The most common complaint in our group had to do with the amount of talking during davening. Many voiced the concern that there was entirely too much talking, that it was disrespectful, and ruined the davening. The comments, I believe, were directed mostly towards the main minyan, which I rarely attend, so I can't say whether or not they are founded or unfounded claims (I do know that the amount of talking at the Shabbos Mincha minyan has steadily declined to what I would consider acceptable levels). It was interesting that R. Gottlieb mentioned at the end that our group was the only group so far that focused so heavily on talking. Perhaps there's a lesson in group dynamics in there somwhere.

My observation was that most of the people who were more concerned about the talking, when they described how they viewed the shul, characterized it as a "Makom Tefillah". I took this to mean the shul is a place to fulfill your daily obligation of praying with a minyan three times a day, and not much else. In fact, most shuls in Baltimore are probably best characterized as such.
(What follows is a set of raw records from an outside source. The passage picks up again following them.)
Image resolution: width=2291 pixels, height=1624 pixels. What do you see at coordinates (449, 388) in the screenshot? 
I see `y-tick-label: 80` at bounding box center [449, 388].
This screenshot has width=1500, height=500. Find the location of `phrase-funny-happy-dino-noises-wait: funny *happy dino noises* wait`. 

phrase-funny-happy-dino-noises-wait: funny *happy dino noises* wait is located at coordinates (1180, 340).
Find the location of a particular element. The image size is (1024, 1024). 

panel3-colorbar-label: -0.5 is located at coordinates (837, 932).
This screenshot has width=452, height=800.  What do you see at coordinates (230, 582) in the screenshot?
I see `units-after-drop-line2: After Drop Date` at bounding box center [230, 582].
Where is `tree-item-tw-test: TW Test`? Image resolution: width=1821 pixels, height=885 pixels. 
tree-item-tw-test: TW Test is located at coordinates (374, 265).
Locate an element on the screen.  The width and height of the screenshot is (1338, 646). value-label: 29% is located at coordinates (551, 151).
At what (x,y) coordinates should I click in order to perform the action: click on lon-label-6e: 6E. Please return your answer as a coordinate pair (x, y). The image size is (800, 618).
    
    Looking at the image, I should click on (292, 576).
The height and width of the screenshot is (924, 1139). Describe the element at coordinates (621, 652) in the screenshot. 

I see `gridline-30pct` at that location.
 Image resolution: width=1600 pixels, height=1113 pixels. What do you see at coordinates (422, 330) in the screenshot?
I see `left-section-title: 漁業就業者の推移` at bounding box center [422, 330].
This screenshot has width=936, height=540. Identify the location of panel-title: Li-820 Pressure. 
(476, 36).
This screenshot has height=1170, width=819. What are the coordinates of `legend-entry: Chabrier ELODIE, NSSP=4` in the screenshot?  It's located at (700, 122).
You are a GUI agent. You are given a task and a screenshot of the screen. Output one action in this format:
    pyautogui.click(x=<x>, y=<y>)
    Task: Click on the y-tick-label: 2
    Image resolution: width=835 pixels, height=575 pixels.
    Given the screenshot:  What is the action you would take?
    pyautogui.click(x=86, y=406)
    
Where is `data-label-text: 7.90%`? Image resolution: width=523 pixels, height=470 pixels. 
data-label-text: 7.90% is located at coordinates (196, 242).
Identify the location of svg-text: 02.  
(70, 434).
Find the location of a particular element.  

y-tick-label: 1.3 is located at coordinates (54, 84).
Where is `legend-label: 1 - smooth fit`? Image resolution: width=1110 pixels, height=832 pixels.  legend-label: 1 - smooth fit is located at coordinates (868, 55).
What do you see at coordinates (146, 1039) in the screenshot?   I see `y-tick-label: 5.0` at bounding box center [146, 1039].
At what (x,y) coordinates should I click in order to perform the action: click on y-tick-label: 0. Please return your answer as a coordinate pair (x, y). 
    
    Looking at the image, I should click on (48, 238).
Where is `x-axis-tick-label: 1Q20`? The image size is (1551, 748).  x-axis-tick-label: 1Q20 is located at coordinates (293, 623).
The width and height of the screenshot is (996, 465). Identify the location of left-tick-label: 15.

But not Shomrei, or at least, not the Shomrei that R. Gottlieb is trying to build (and, I would add, not the Shomrei of the past, either). For many people, the shul is more than a place to pray; it is also a place to study, a place to see your friends, eat copious amounts of unhealthy food and in general to engage in social activities in a religious setting. Obviously there is a time and a place for each of these (no chulent during laining), but the fact of the matter is, the shul is really, for a lot of people, myself included, their connection and central point religiously.

For many, however this is not the case. More and more, people are connected with their yeshiva (in Baltimore's case, Ner Israel), and maintain a strong connection well after their departure. This is not a bad thing at all, but I think here we begin to see the effect it has on the community. For these people, shul is a place to pray, and nothing else. Their focal point remains outside the community and their neighbors. When it comes to bigger issues like building funds, activities, or even small things like being sensitive to the needs of others around you, this attitude takes its toll.

I'll end off by saying that one of the last things R. Weinreb spoke about before he left was making the shul more of a focal point in the community, particularly regarding children and teenagers. He felt that part of the problem we are facing with teens-at-risk could be alleviated by developing a stronger, friendlier environment away from the schools and yeshivos.